Crash: un piatto, l’ennesimo, che scivola dalle mani che lo stavano asciugando e finisce sul pavimento della cucina e lì esplode, in numerosi piccoli pezzi che, finalmente liberi, schegge in corsa, veloci scappano, si precipitano in una fuga sfrenata disseminandosi in tutte le direzioni.
Si arresta la corsa, il piatto ora non esiste più, al suo posto per terra c'è una galassia formata da una miriade di luccicanti briciole di vetro blu trasparente, alcune così minute che una volta che la loro fuga viene bloccata dal muro sotto un mobile, resteranno lì forse per sempre, diventate ormai inaccessibili a sguardi e aspirapolvere.
Anna ha sette anni, è affacciata al balcone della cucina, dal quinto piano ha una vista molto favorevole sui tetti, i muri e le terrazze spoglie del quartiere. Sente il rumore ma non si gira verso la cucina perché ha riconosciuto quel suono e sa che sua madre ne avrà per un bel po’ a raccogliere le stelle dal pavimento.
Col viso appoggiato appena sopra la ringhiera guarda quei tetti e pensa che forse, prima di tutte le cose, c’è stato un primordiale crash dal quale tutto quello che vede ha avuto origine; pensa che magari qualcuno una volta ha fatto cadere un enorme piatto rosso proprio lì davanti a casa sua e i pezzi ora sono diventati quelle case, sparpagliate senza un ordine, ma come il caso dell’abusivismo ha voluto.
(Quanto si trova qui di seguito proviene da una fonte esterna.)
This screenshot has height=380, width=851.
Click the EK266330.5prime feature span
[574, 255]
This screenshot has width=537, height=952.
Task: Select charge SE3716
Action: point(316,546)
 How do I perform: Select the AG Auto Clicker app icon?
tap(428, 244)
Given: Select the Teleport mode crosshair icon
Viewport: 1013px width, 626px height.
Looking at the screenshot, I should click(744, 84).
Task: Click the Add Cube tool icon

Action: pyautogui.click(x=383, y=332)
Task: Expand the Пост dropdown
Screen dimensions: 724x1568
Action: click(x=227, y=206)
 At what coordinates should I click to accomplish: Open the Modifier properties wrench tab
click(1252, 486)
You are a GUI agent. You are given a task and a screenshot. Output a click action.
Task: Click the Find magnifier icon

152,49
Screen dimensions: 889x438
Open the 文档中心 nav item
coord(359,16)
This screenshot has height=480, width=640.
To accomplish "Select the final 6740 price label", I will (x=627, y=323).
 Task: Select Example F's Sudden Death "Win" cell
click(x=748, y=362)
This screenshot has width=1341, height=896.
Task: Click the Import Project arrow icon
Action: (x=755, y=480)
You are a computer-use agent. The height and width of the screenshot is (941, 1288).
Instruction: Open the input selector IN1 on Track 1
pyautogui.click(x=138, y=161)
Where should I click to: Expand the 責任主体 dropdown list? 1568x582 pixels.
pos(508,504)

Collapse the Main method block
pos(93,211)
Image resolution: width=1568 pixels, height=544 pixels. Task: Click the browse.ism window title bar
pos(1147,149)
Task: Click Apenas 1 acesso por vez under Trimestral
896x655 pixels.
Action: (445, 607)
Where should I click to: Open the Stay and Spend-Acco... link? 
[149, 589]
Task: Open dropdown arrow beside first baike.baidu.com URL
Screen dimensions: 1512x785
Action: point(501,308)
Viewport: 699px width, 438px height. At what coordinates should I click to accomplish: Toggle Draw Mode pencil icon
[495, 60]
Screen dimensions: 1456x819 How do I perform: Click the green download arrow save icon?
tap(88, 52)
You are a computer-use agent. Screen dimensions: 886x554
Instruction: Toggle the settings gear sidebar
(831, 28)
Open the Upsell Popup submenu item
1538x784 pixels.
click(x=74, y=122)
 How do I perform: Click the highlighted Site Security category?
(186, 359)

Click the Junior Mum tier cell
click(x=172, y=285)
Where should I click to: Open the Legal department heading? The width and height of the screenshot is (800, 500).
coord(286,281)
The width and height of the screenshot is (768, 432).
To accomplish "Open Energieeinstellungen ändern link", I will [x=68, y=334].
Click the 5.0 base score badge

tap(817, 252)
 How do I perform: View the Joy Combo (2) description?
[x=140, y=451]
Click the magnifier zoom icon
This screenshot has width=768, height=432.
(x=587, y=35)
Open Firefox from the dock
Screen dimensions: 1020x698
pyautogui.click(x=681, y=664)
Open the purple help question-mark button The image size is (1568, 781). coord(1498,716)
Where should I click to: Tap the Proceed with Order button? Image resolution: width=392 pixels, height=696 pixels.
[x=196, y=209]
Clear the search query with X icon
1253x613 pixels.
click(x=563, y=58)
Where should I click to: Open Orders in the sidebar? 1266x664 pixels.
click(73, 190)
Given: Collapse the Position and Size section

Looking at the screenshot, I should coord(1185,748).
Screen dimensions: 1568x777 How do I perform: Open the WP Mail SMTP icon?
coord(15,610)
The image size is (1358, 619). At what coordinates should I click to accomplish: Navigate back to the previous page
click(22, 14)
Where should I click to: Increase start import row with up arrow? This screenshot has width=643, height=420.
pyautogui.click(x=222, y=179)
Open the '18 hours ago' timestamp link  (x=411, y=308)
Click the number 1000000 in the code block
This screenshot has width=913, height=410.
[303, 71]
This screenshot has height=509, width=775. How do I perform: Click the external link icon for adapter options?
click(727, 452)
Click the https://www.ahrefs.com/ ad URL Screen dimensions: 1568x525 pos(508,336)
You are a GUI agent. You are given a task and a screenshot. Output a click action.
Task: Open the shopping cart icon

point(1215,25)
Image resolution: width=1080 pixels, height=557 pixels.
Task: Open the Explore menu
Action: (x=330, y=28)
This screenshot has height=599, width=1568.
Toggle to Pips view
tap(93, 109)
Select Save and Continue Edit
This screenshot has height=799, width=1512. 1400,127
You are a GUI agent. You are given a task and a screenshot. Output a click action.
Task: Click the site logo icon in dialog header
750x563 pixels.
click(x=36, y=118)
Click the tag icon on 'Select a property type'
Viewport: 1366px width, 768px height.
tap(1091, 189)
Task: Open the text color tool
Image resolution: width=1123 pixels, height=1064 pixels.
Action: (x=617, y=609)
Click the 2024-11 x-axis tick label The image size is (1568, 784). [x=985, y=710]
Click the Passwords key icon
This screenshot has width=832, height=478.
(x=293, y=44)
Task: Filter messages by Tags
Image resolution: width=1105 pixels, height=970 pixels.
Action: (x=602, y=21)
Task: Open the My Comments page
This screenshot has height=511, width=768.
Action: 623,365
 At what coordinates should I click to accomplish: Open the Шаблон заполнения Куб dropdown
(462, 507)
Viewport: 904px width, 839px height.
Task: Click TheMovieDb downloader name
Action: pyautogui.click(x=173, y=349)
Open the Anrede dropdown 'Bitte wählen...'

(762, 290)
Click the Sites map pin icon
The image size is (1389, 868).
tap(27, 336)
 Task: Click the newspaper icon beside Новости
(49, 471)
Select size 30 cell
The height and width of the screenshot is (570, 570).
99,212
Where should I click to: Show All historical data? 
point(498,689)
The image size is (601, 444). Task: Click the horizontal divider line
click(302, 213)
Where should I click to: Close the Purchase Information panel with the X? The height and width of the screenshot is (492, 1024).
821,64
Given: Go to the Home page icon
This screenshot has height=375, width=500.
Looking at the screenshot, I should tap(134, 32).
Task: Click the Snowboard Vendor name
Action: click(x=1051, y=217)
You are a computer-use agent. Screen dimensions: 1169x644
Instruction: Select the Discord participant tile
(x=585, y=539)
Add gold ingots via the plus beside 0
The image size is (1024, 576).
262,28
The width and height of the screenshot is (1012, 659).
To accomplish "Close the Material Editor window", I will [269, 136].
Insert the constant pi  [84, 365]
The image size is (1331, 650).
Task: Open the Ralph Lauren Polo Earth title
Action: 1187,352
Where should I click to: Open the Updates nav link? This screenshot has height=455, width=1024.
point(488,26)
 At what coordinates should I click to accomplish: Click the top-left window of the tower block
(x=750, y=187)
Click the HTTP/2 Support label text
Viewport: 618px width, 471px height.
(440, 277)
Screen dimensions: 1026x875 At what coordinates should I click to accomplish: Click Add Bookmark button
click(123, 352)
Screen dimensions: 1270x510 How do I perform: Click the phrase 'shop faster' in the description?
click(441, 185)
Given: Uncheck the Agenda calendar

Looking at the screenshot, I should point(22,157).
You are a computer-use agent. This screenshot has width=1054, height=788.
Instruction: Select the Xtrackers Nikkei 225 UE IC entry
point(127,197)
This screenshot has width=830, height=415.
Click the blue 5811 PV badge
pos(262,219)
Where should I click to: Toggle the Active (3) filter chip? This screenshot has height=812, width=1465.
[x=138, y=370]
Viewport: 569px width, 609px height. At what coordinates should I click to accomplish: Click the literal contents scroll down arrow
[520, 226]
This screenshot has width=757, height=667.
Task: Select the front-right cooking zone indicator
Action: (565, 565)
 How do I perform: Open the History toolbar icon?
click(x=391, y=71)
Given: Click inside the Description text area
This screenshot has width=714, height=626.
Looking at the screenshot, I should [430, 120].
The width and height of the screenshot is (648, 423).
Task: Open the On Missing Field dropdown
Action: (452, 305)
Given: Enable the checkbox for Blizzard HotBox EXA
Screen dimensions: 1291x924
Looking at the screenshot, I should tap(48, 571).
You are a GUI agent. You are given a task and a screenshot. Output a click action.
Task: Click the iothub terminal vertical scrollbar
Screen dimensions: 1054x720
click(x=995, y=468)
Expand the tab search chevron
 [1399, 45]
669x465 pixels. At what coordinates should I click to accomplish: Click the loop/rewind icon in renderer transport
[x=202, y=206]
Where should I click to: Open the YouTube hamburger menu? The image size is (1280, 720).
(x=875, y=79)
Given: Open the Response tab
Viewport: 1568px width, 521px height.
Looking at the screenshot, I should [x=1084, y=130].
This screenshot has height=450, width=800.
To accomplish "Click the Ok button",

Anna non conosce quella parola, “abusivismo”, eppure quello che la parola dice fa parte della sua vita, e lei lo conosce da sempre, ce l’ha sempre avuto davanti e forse non se ne dispiace, forse è l’unico modo di fare case, di fare paesi, che ha mai visto e non se ne lamenta non immaginandosene un altro.
Eppure, i suoi occhi spostano ininterrottamente lo sguardo da un tetto all’altro, da un tramezzo nudo all’altro, come se fossero in cerca di qualcosa, di un senso, di un disegno che sfugge in quella visione confusa, arruffata di muri venuti su di fretta, un po’ dove e come capitava, sbrigandosi a finire, a mettere il tetto, a completare cubi che sembreranno case a guardarli da dentro ma che da fuori, somigliano solo a puzzle arrangiati di mattoni rossi; un ammasso sconnesso di linee verticali e orizzontali.
“Chissà se dietro la collina è tutto diverso?”: Anna soffia più lontano che può le sue bolle di sapone, mandandole in avanscoperta.